Guilty as charged, say some Christian leaders, who argue that this week's rulings should be the spur to Christians to confess their sins and put their own house in order so that they can show Americans that believers actually practice what they preach.
"That means that we must repent of our pathetic marriage cultures within the church," said Russell Moore, president of the Ethics & Religious Liberty Commission, the public policy wing of the Southern Baptist Convention. "This means we have the opportunity, by God's grace, to take marriage as seriously as the gospel does, in a way that prompts the culture around us to ask why."
As part of that conversion, Moore said Christians also need to stop demonizing gays and lesbians. "The gay and lesbian people in your community aren't part of some global 'Gay Agenda' conspiracy. They aren't super-villains in some cartoon. They are, like all of us, seeking a way that seems right to them."
Or, as Denver Seminary's Elodie Ballantine Emig wrote in Christianity Today, "we are all sinners in need of a savior. We are on a level playing field with gays and lesbians who, in my experience, can detect condescension and hypocrisy a mile away."
This argument says that by living out their teachings without acting self-righteous, Christians stand a better chance of actually changing the culture rather than simply complaining about it. Favorable laws and court rulings will follow, rather than the other way around.
Turn gay marriage into Roe v. Wade
Ironically, a sweeping Supreme Court decision in favor of gay rights could be the best thing to happen to gay marriage opponents.
The precedent here is the 1973 high court ruling legalizing abortion, Roe v. Wade. That decision was supposed to be the end of the national debate over abortion, but instead it was only the beginning. Some say that when the justices -- led by Anthony Kennedy's swing vote -- overturned the federal Defense of Marriage Act this week they set up a similar scenario:
"Kennedy's decision is the Roe v. Wade of this generation, not this generation's Brown v. the Board of Education," said Maggie Gallagher of the American Principles Project, referring to the landmark decision that struck down racial segregation in schools.
"Just as 40 years after Roe v. Wade, abortion opponents continue to fight for the pro-life agenda, pro traditional marriage supporters will fight on as well," agreed Rick McDaniel, senior pastor at the Richmond Community Church in Virginia.
Of course, Roe has not been overturned, and it looks likely to remain the law of the land. But abortion opponents can point to growing restrictions on abortion rights at the state level -- and they can hope that gay rights will eventually face the same pushback.

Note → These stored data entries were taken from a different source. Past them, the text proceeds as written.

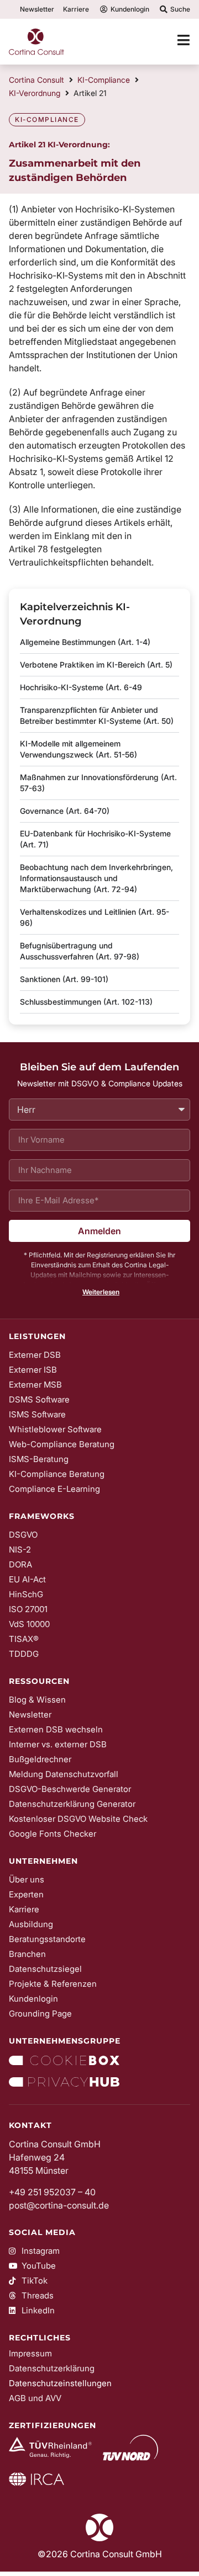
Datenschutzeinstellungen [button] (60, 2383)
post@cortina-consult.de (59, 2205)
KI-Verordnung (34, 93)
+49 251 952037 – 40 (52, 2192)
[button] (99, 1292)
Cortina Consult (36, 79)
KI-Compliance (103, 79)
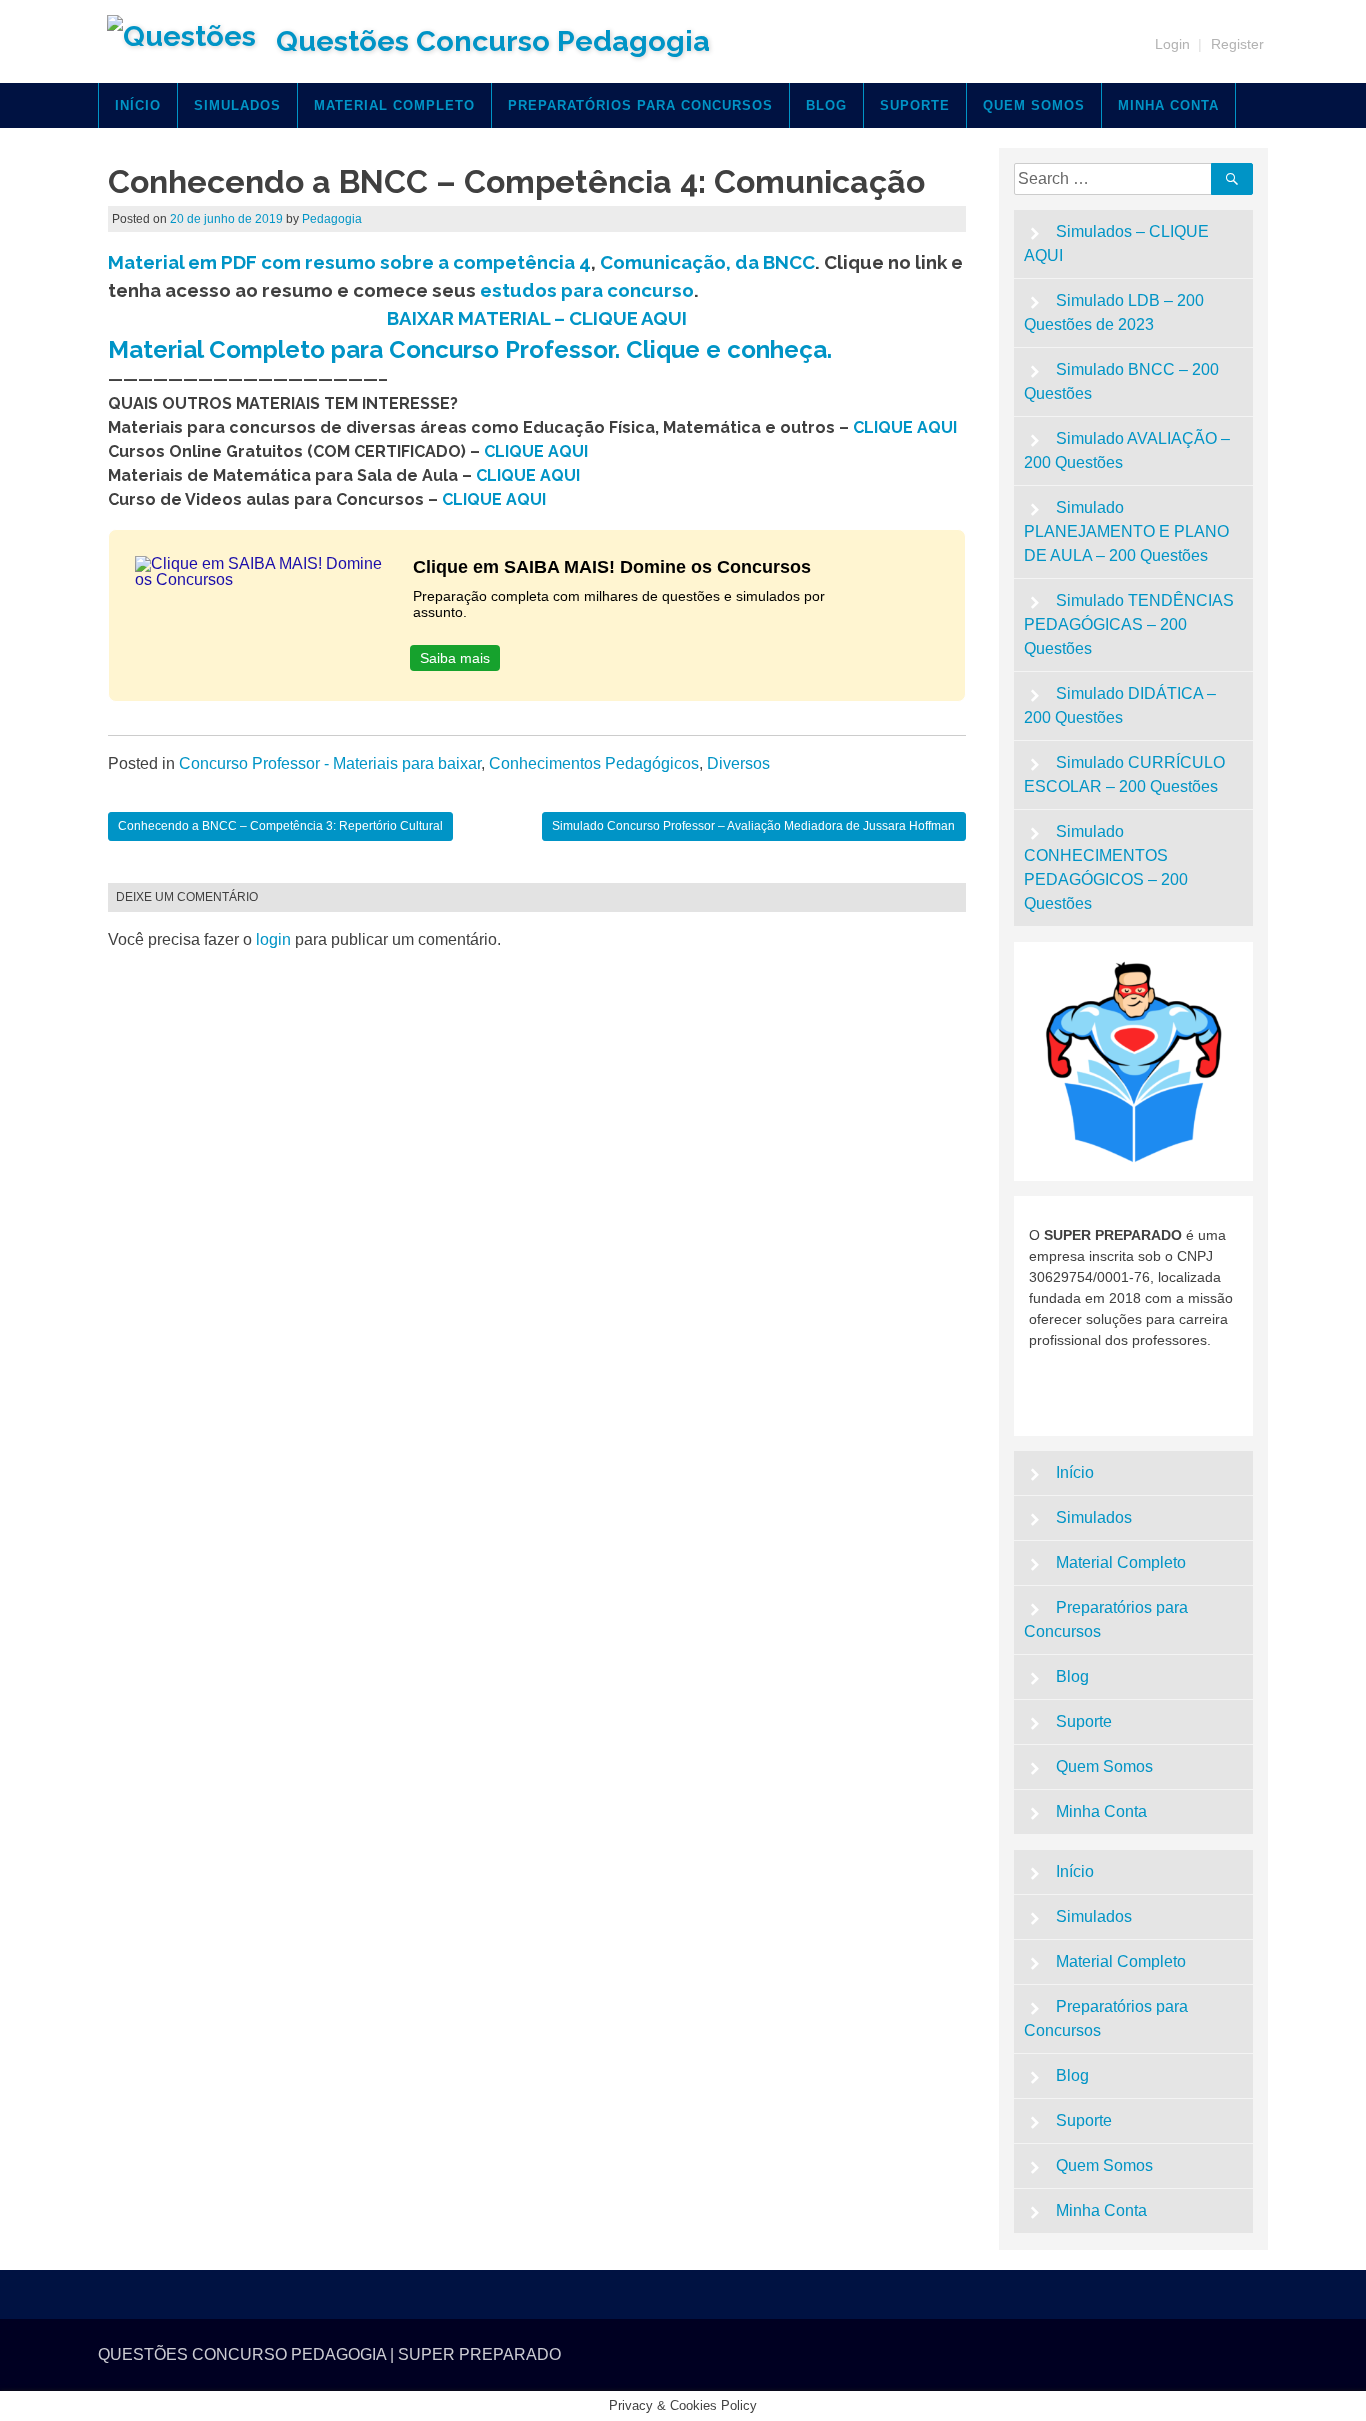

It's not so bad, so full speed ahead
Another tack is to argue that Wednesday's dual rulings were not really a defeat for gay marriage foes and that no one should run up the white flag of surrender.
"(W)hile today's decisions were very disappointing, they do not represent a watershed moment for marriage as many are suggesting," Brian Burch of CatholicVote.org wrote in a fundraising plea to supporters. "Same-sex marriage advocates did not get what they wanted, namely a 'Roe v. Wade' for same-sex marriage."
"We have a clear path forward to protect marriage and respond to these rulings, in Congress and in the states, and in the hearts and minds of our fellow citizens," Burch wrote. "The future of marriage remains a dispute open to 'We the People'."
The thinking here is that gay marriage opponents should look on the bright side.
Lobbyists like Brian Brown, head of National Organization for Marriage, and Bill Donohue of the Catholic League even doubled-down in this high-stakes game and said conservatives should now push for a constitutional amendment banning same-sex marriage.
Still, all of those scenarios may well be too rosy for reality. If religious conservatives can't figure out which tack to take, they may wind up doing their cause as much harm as any court ruling or state law.